Another driver of allocation and capital flows is market sentiment. “Even if investors had capital today, I think they’re still very cautious about what’s going to happen over the next few quarters and concerned about putting money into the market too quickly, when the market is continuing to reset,” Weill said.
That said, investor conviction is on the rise. Indeed, on a scale of one to 10, with one being the least favorable, survey respondents rated their view of the investment opportunity in real estate at an average of 6.4 points, marking the second-highest level of conviction reported since 2013. “This increase in conviction suggests that investors are increasingly optimistic about returning to the market and deploying capital, after sitting on the sidelines for much of the past 18 months,” the report stated.
Despite the currently sluggish fundraising environment, over 80 percent of institutions are now actively considering investments in closed-end funds, reversing a three-year decline and up from 74 percent in 2022.

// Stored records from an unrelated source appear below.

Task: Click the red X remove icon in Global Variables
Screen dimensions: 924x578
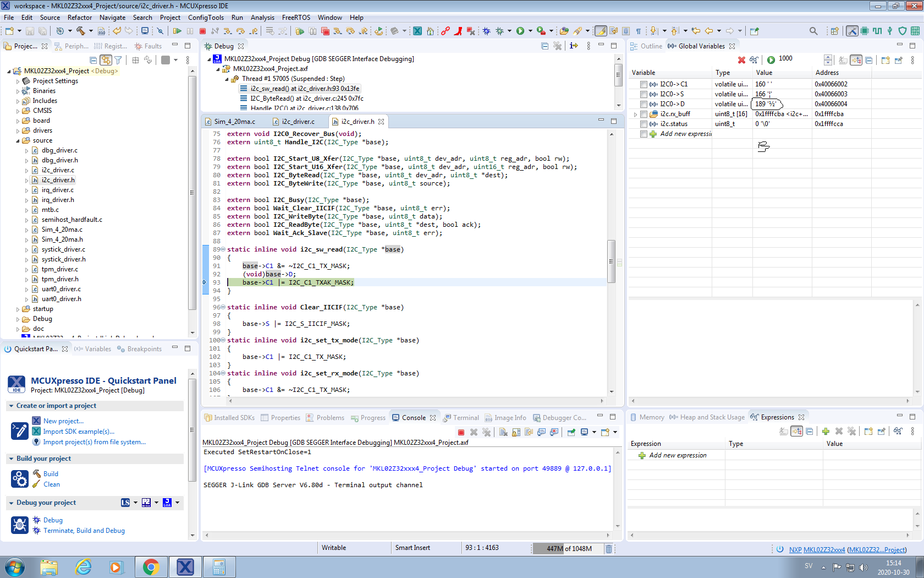Action: coord(741,60)
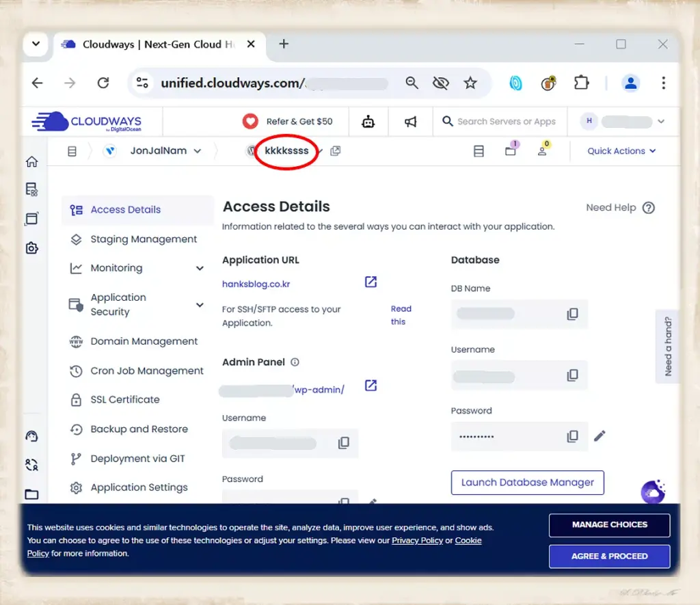
Task: Select Domain Management in sidebar
Action: (144, 341)
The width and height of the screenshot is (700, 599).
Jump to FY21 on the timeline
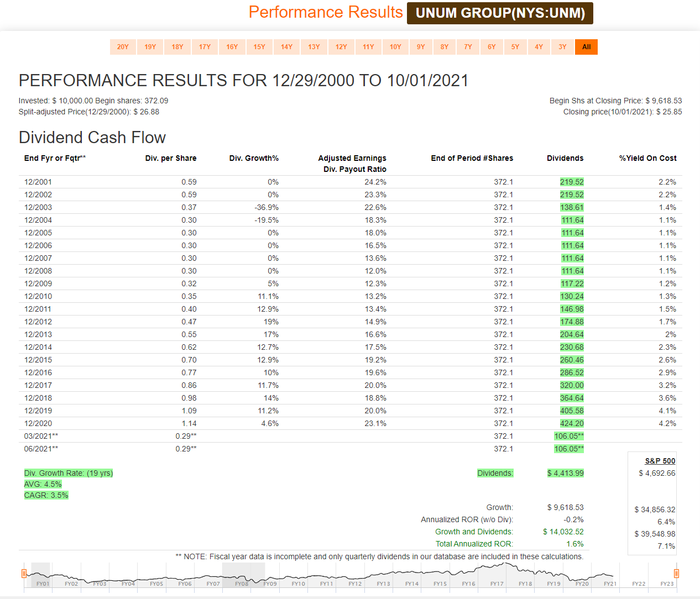click(x=610, y=584)
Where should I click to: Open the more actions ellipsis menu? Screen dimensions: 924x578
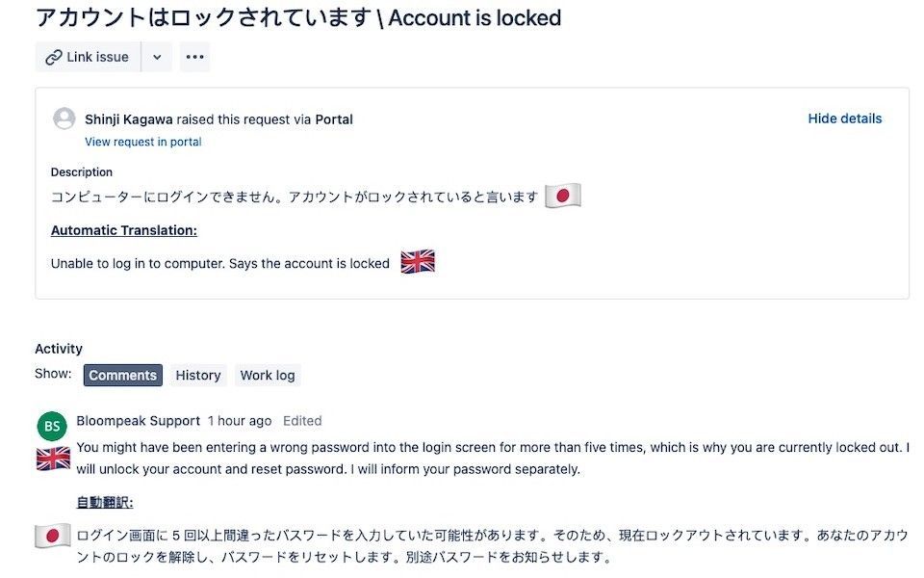coord(194,56)
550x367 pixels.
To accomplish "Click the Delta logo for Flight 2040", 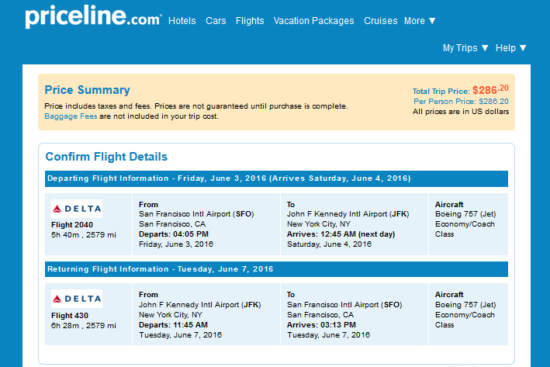I will coord(77,209).
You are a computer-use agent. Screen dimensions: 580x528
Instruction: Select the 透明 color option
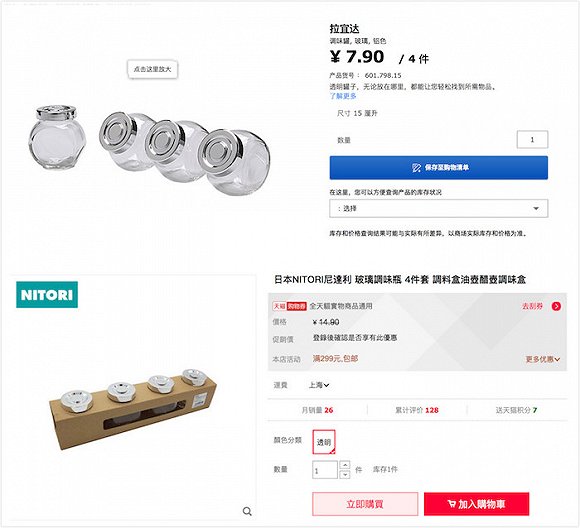(324, 442)
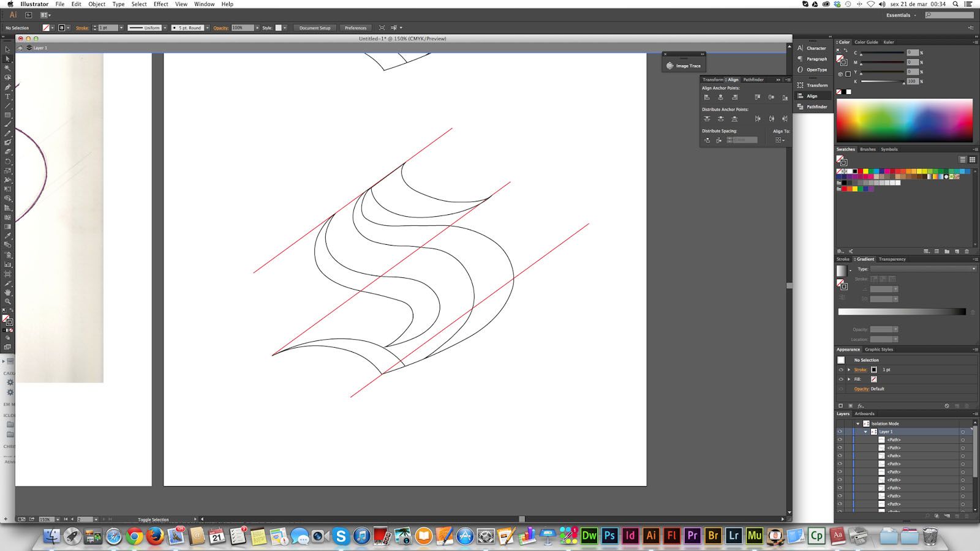This screenshot has width=980, height=551.
Task: Select the Direct Selection tool
Action: [x=8, y=59]
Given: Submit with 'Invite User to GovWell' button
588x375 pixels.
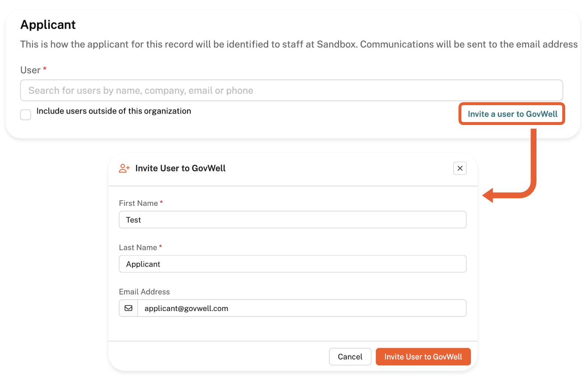Looking at the screenshot, I should 423,357.
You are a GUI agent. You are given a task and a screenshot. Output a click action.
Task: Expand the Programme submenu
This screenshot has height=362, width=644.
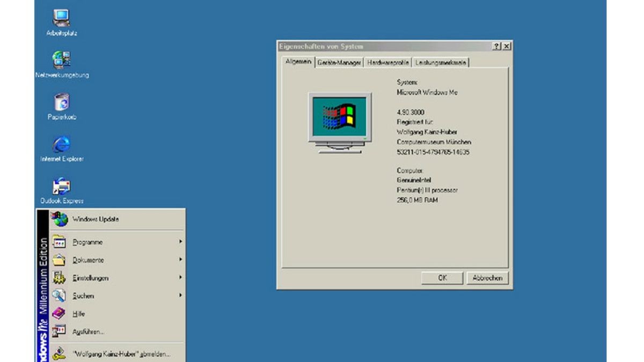point(59,242)
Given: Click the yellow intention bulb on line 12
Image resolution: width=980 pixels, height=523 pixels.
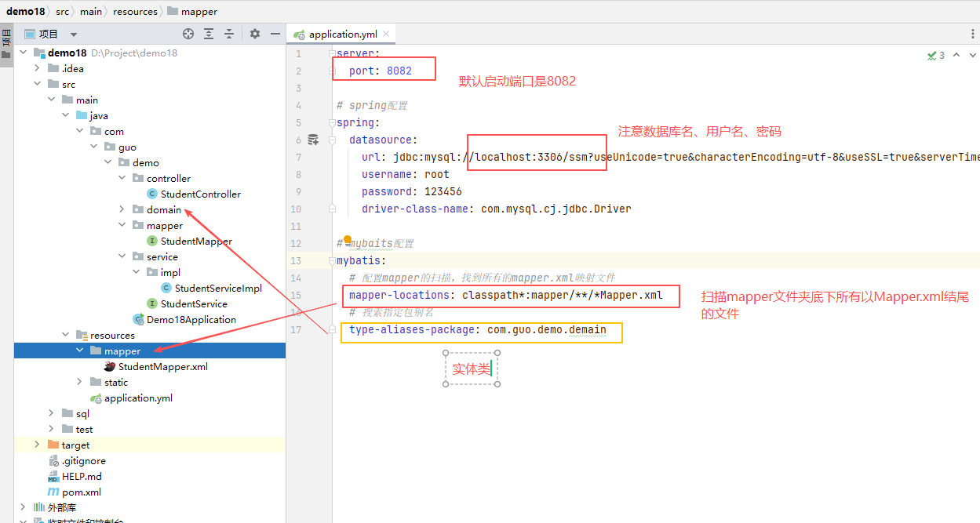Looking at the screenshot, I should pyautogui.click(x=348, y=240).
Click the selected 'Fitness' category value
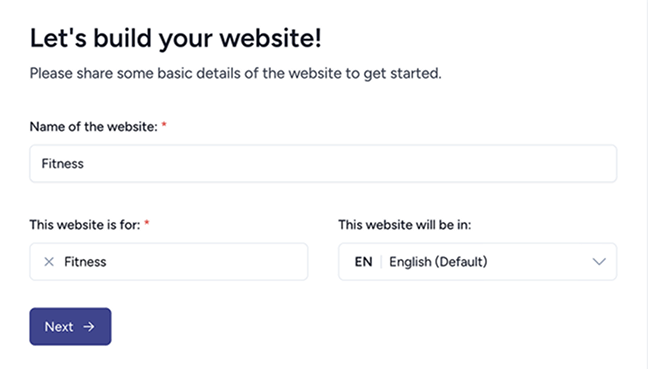Image resolution: width=648 pixels, height=370 pixels. [x=85, y=262]
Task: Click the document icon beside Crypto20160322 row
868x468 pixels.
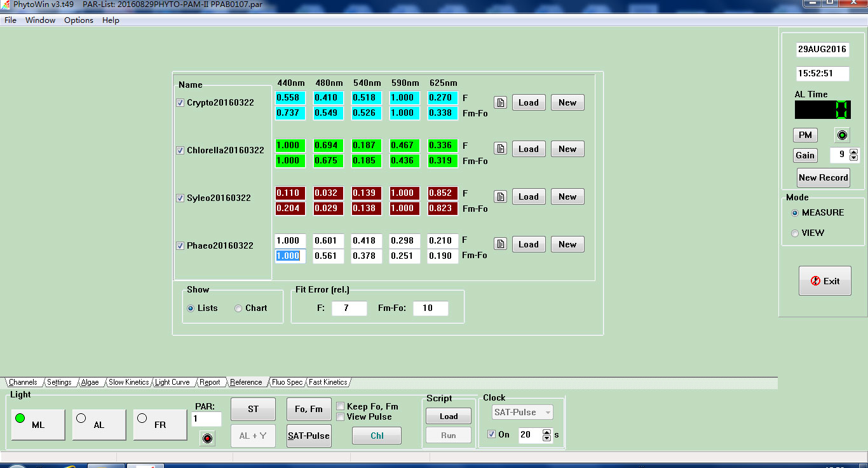Action: (x=501, y=103)
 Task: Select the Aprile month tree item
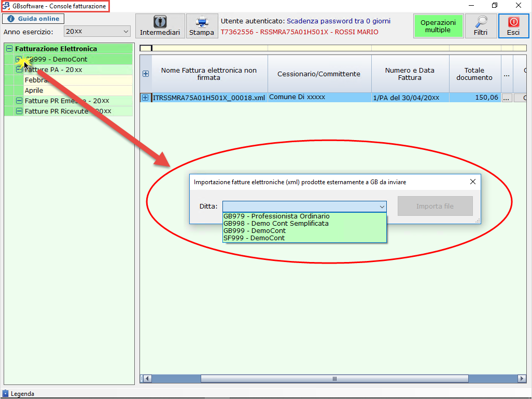click(34, 90)
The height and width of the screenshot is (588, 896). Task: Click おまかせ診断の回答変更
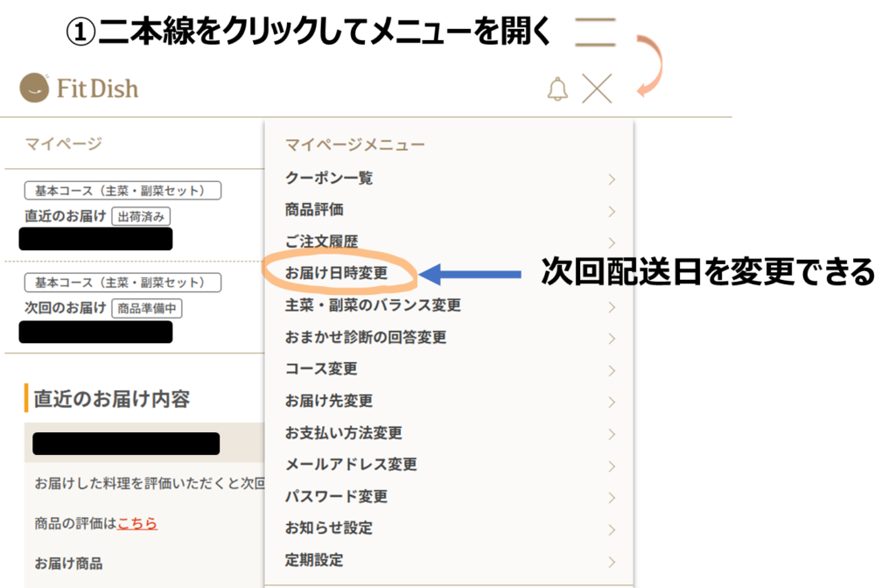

“We’re seeing a lot more engagement with institutions and consultants, and that’s a signal that they’re starting to consider investments again,” Weill said. “But no one’s in a particular rush to put capital out.”
Dry powder in the market also remains quite high, he added: “We’ve heard from a number of institutions and consultants that if you look at this year, they’re continuing to get capital calls, and they’re not getting a lot of distributions.”
The fundraising environment therefore will be correlated with transaction volumes, because as managers start selling assets and returning capital, new investor commitments will concurrently start to rise.
“I think we expect a meaningful pick-up in ‘24,” Weill predicted. “But I don’t think we would say it’s going to be off to the races.”